● **Task directions**:
Rewrite the lines running from the one with "Click the Slides label" through the end of the listing as a Markdown table with the columns Row (its number) and Entry (the line), leaving out blank lines.

● **Record extracts**:
□ □ □ □

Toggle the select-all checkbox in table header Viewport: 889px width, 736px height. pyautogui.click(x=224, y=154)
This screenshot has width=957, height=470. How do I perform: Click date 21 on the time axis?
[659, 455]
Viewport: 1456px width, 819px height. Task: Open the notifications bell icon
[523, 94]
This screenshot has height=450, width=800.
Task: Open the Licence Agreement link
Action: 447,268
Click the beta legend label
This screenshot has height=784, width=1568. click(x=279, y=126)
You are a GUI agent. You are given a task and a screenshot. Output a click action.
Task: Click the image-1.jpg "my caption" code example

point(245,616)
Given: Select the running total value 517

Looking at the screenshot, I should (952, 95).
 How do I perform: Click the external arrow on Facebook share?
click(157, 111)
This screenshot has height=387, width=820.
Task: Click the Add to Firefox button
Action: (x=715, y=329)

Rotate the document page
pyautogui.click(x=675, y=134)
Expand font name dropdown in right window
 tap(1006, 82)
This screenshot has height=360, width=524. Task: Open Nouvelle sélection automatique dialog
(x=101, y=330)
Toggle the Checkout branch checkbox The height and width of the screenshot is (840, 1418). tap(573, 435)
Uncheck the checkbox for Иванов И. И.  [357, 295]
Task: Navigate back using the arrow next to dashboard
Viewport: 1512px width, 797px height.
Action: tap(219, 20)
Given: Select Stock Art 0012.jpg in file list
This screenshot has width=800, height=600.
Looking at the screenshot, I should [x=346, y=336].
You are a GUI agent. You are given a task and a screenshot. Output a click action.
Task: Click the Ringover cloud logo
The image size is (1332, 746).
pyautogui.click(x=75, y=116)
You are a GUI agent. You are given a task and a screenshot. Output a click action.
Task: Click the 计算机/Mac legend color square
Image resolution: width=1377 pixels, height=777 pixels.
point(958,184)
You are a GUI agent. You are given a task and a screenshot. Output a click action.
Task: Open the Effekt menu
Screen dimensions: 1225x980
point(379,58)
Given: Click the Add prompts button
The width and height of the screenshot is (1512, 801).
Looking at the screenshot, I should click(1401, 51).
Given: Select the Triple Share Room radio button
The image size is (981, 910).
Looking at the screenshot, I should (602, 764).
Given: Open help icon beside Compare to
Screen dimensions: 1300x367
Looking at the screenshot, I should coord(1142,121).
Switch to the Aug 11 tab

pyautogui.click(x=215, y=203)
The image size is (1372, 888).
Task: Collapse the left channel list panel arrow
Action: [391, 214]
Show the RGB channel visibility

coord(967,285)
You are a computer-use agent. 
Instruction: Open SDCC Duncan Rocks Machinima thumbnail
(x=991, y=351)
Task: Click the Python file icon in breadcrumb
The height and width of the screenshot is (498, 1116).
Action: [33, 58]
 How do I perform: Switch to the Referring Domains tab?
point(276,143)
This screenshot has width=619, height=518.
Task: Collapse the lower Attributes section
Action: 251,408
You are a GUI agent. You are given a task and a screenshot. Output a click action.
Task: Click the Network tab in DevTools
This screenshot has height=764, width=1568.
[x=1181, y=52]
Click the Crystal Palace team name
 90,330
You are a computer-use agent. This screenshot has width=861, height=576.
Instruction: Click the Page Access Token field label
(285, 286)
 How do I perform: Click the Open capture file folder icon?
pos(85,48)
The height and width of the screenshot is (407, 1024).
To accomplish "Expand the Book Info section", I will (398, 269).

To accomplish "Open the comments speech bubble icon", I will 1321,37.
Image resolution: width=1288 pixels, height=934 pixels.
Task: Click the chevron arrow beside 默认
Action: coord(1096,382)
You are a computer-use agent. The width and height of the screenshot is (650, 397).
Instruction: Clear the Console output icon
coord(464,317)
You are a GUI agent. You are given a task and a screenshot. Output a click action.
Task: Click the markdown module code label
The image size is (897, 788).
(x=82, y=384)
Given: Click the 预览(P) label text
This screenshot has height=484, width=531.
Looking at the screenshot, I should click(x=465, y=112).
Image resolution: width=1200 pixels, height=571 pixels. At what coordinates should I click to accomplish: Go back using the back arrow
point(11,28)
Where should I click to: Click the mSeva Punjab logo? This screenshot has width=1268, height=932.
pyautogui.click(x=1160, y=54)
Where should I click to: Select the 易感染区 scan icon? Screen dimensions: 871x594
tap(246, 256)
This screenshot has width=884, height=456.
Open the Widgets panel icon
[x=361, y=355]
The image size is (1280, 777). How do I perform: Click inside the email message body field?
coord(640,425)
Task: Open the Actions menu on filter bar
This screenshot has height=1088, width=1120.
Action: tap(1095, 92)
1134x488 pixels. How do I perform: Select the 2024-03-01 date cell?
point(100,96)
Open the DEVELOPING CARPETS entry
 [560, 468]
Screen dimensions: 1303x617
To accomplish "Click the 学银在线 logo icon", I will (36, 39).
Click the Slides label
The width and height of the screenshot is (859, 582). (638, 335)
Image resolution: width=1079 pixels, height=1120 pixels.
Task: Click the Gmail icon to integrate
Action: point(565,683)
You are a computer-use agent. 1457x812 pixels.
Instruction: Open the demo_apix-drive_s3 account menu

□ □ □ □

● **Solution below**:
| Row | Entry |
|---|---|
| 1 | Click the Slides label |
| 2 | The width and height of the screenshot is (859, 582). (638, 335) |
| 3 | Image resolution: width=1079 pixels, height=1120 pixels. |
| 4 | Task: Click the Gmail icon to integrate |
| 5 | Action: point(565,683) |
| 6 | You are a computer-use agent. 1457x812 pixels. |
| 7 | Instruction: Open the demo_apix-drive_s3 account menu |